На мой слух, звуки, производимые цикадами Дэвида Ротенберга в долине Гудзона, звучат ровно как стрекот цикад, не имеющий ничего общего с человеческой музыкой, а произведения Грэма Ревелла Balinese Twilights и Melancholia – так, будто человек решил использовать сверчков и шершней, чтобы приукрасить свою человеческую музыку, не имеющую ничего общего с насекомыми.

Между двумя этими крайностями мы находим записанную в 1990‐х пьесу под названием God’s Chorus Of Crickets («Божий хор сверчков»), созданную американским композитором Джимом Уилсоном. Предположительно, это незамысловатый коллаж из пения сверчков на нормальной скорости, наложенного на ту же запись, но существенно замедленную. Философский смысл этого произведения заключается в том, что жизнь сверчков гораздо короче нашей, поэтому им приходится общаться быстрее, и мы можем понять, что на самом деле происходит, лишь замедлив эти звуки «настолько, чтобы они соответствовали средней продолжительность человеческой жизни».

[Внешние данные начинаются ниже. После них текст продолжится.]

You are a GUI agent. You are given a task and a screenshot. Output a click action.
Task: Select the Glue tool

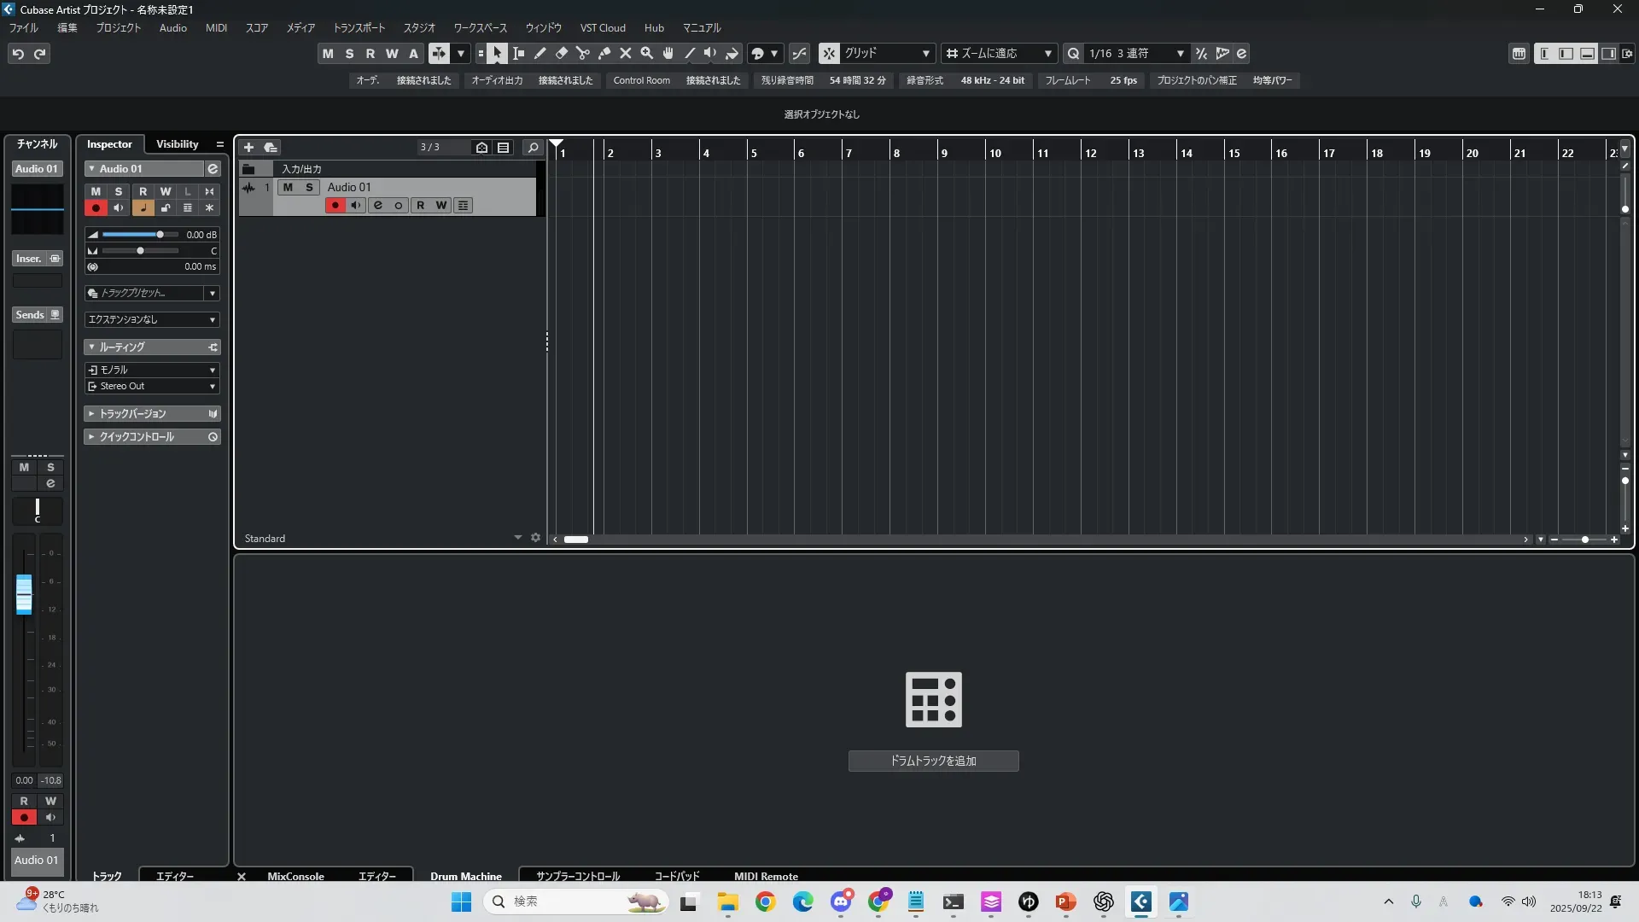(x=604, y=53)
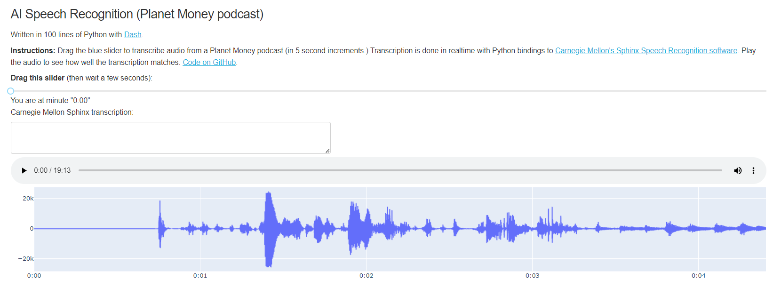781x304 pixels.
Task: Click the textarea resize handle corner
Action: 327,151
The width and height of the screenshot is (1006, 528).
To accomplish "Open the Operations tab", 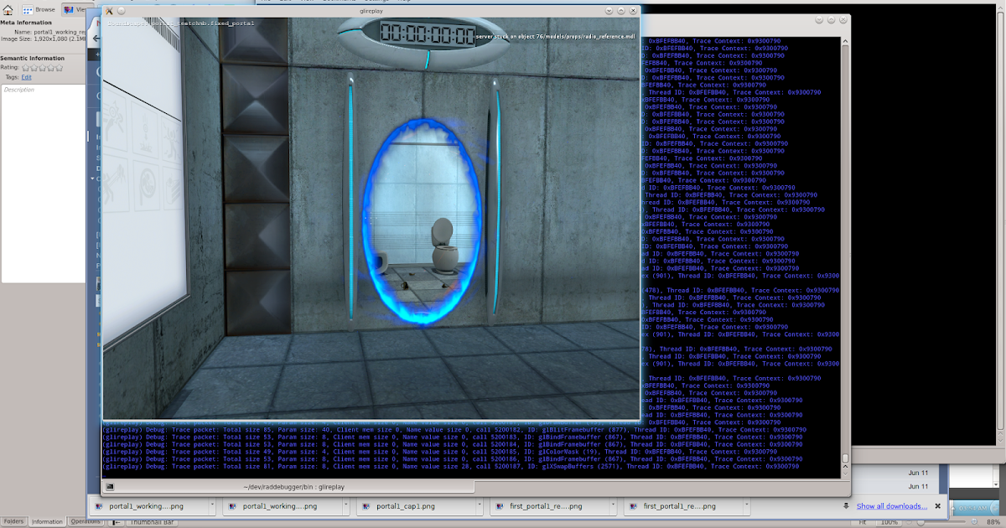I will [86, 520].
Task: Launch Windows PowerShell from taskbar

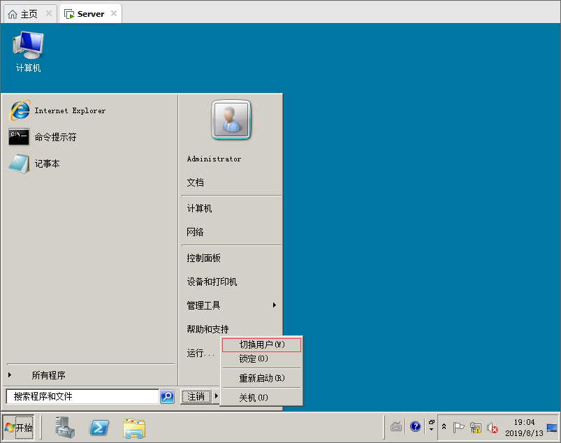Action: pos(99,427)
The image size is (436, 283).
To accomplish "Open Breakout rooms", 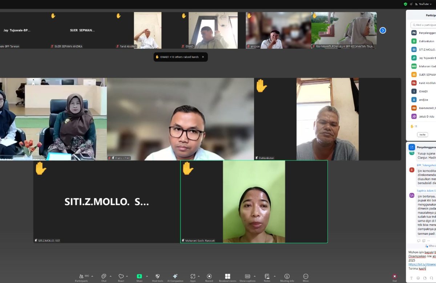I will (x=227, y=276).
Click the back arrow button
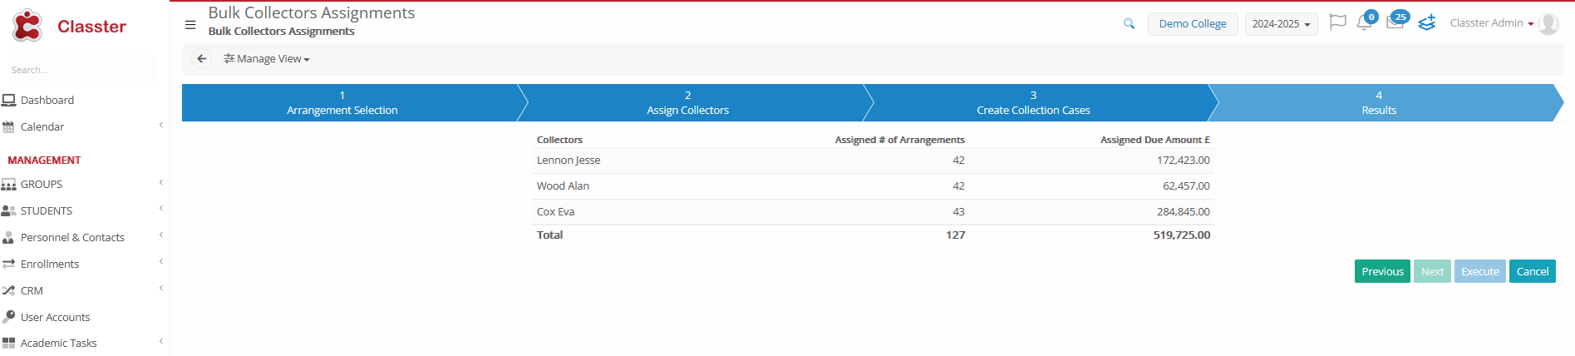This screenshot has width=1575, height=356. click(x=201, y=59)
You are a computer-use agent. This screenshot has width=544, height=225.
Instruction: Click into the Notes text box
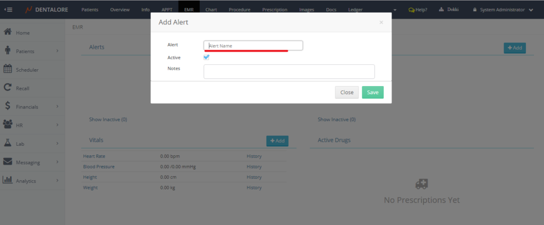pos(289,71)
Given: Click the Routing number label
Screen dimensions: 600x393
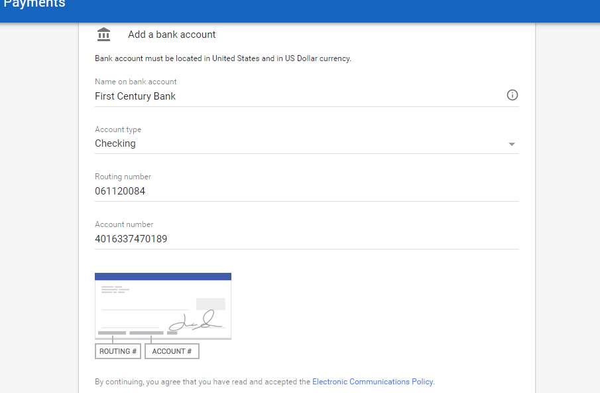Looking at the screenshot, I should pos(123,177).
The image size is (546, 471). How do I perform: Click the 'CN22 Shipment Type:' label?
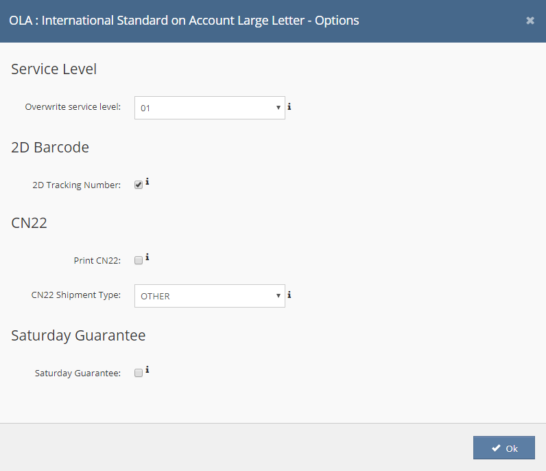(x=75, y=295)
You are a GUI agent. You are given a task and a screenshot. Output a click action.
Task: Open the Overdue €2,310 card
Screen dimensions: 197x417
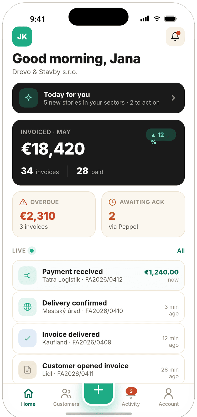[54, 214]
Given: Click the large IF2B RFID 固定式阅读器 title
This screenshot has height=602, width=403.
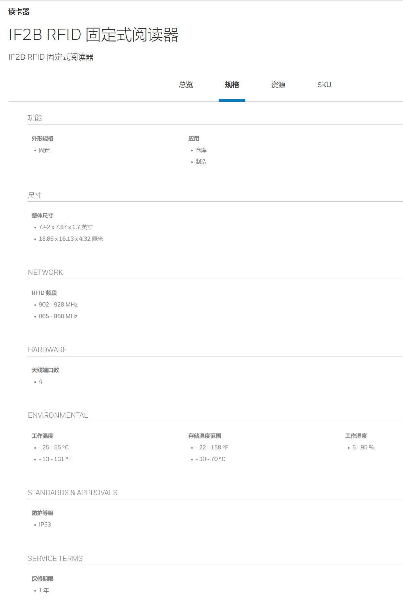Looking at the screenshot, I should 93,35.
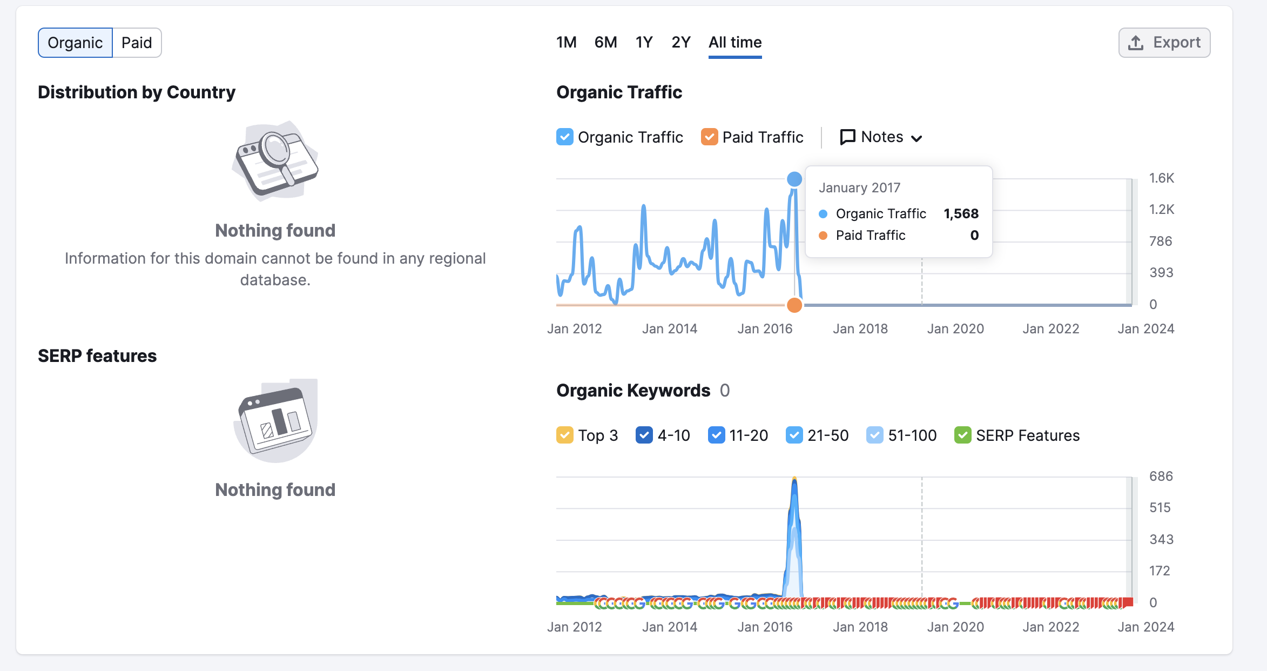Toggle the 51-100 keywords checkbox
Image resolution: width=1267 pixels, height=671 pixels.
click(875, 435)
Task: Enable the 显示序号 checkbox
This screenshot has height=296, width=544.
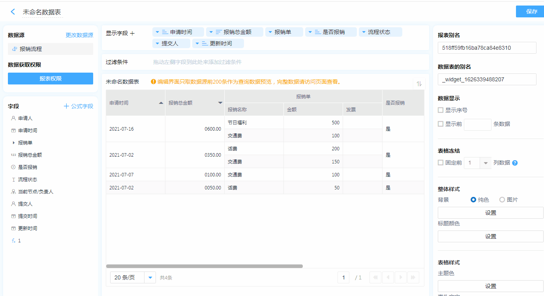Action: point(441,110)
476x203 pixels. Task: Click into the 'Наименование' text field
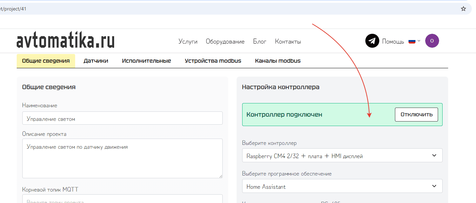(122, 118)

Пьеса потрясающе красива. Воистину, божий хор, во всяком случае точно неземной. В аннотации к компакт-диску говорится, что это «простая диатоническая последовательность септаккордов и мелодия с многослойной структурой». Ее можно «постоянно проигрывать в фоновом режиме для создания естественной умиротворяющей атмосферы гармонии, блаженства и исцеления, которые приносит сама Мать Природа».

Что остается неясным, так это степень обработки сверчковых песен. Джим Уилсон говорит об этом очень уклончиво. Он упоминает, что замедлял запись «в разной степени» и что чем больше работал, «тем больше этот простой и знакомый звук превращался в нечто сложное и загадочное». Хотел ли он тем самым сказать, что чем медленнее он проигрывал звуки сверчков, тем больше их стрекотание походило на музыку? Или что он сшил лоскутное одеяло из самых удачных фрагментов, создав собственную мелодию?

Ответ кроется в многочисленных попытках скептиков воспроизвести эксперимент Уилсона. Все они обнаружили, что стрекотание сверчков содержит бесконечное множество повторов, и если замедлить запись, получишь лишь монотонное гудение. Вариации образуют текстуру, но никак не мелодию.

Что ж, неудивительно. Каждому, кто хоть немного знаком с насекомыми и тем, как они производят звуки, очевидно, что они так же далеки от божественного хора, как Моцарт от моцареллы. Один из экспериментаторов в шутку назвал результат своих усилий «Хором сверчков Докинза», отсылая к известному своим радикальным атеизмом биологу Ричарду Докинзу.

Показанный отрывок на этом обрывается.